Alice Wormald - essay by Lisa Sullivan

Alice Wormald 'Inversion Scenes', catalogue essay by Lisa Sullivan

Alice Wormald’s paintings in Inversion Scenes originate in the richly printed images of diverse illustrated publications from the mid-to-late twentieth century. Wormald removes single pages from the books, excises certain subjects from their backgrounds, and rotates or inverts these cuttings for collages that are the source material for her complex paintings.

Chance, intuition and design are integral to the collage process: one side of a page’s imagery may determine what remains of the other; unexpected juxtapositions emerge as paper fragments are interchanged; or imagery is refined through further cutting, as the overall compositional arrangement develops. Dissociated from their original context, the paper fragments assume a heightened abstraction and allusive potential.

The idealized landscapes of Japanese dry rock gardens inform many of the works. Printed images from reference publications and personal travel photographs populate compositions that draw on the principles of garden design, including the use of negative and positive space, and perspectival depth achieved through the orchestration of various planes.  

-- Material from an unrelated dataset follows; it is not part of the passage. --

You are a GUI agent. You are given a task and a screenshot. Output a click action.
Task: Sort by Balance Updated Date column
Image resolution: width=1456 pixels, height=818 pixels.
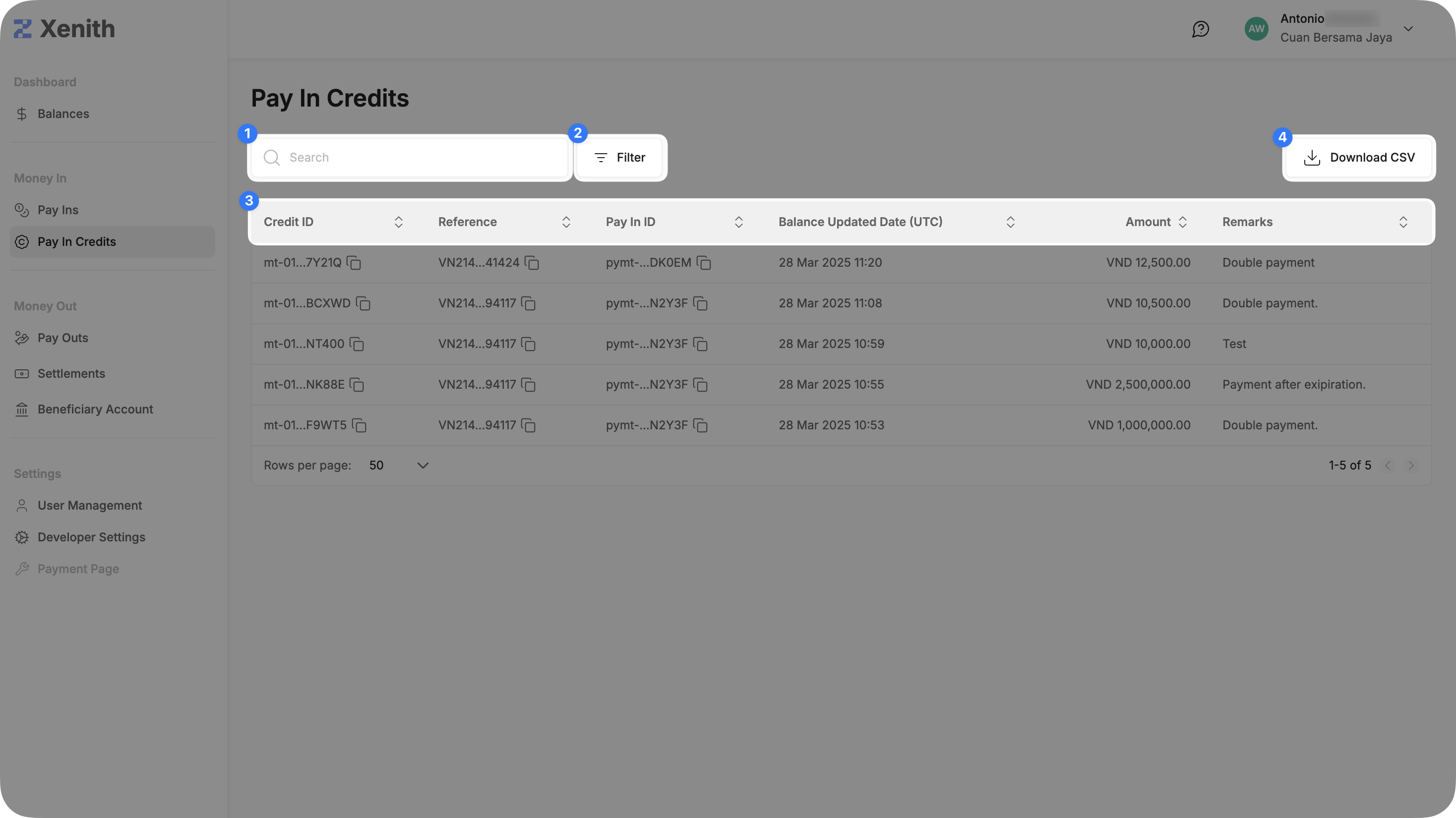(x=1010, y=222)
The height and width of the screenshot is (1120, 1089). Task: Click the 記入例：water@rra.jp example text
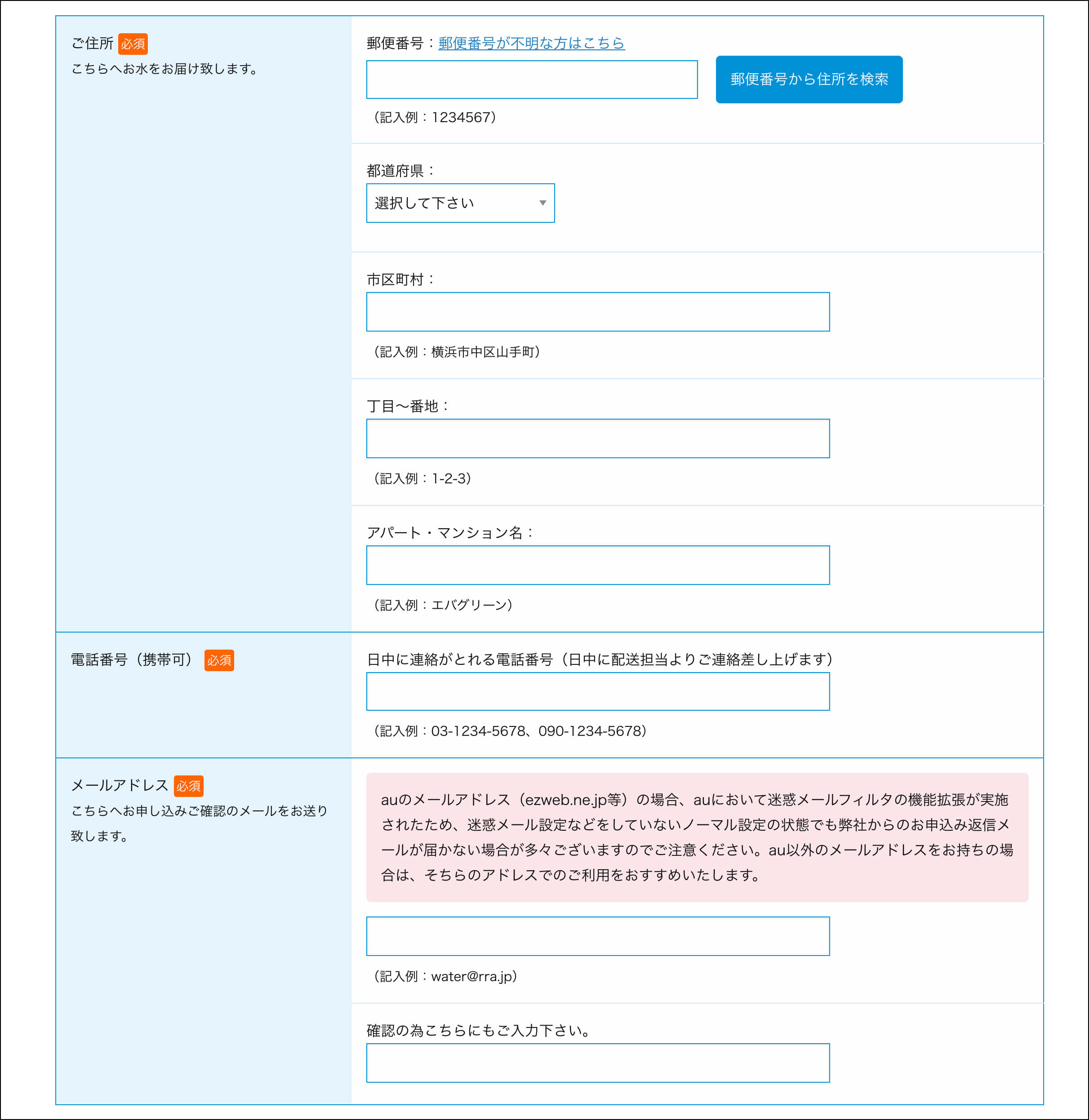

Very little is left to chance in the arrangement of Japanese dry rock (or ‘Zen’) gardens. Rocks, sand and gravel are chosen according to aesthetic principles and their suggestive representation of features of the natural world. Each rock has a different texture (or ‘sabi’)—a sea, waterfall or mountain texture for example—and is said to be imbued with the essence of its place of origin. 

In Turning Over, the rocks and gravel of a traditional Japanese garden coalesce with found images of landscapes. In substituting found images for rocks that she has cut away from pictures of gardens Wormald sets up a compelling simultaneity whereby actual representation of landscape has a symbolic equivalent: essentially, the found images have an essence as intense as Japanese garden rocks are said to have.  

Printed books have an ‘essence’—perhaps even more so in a digital age in which their future has been questioned—as objects encompassing the peaks of creativity, imagination, emotion and human endeavor. Despite dissecting their pages, Wormald has a deep respect for books and a particular interest in the textural surface and colour qualities of pages printed decades ago. The process of offset lithography—by which the publications Wormald works with were likely printed—deposits separate layers of cyan, yellow, magenta and black inks in small dots, and in specific patterns and differing intensities that collectively give the illusion of a broad colour spectrum.

Early books printed in offset lithography often reveal discernible separation between layers of colour, and these idiosyncratic qualities inform Wormald’s painterly approach. In works such as Reversals of Dovetailings and Outside the Inside she mimics print qualities by layering the paint and exposing sections of underpainting: a reversal, or inversion, of how the paint might ordinarily be worked.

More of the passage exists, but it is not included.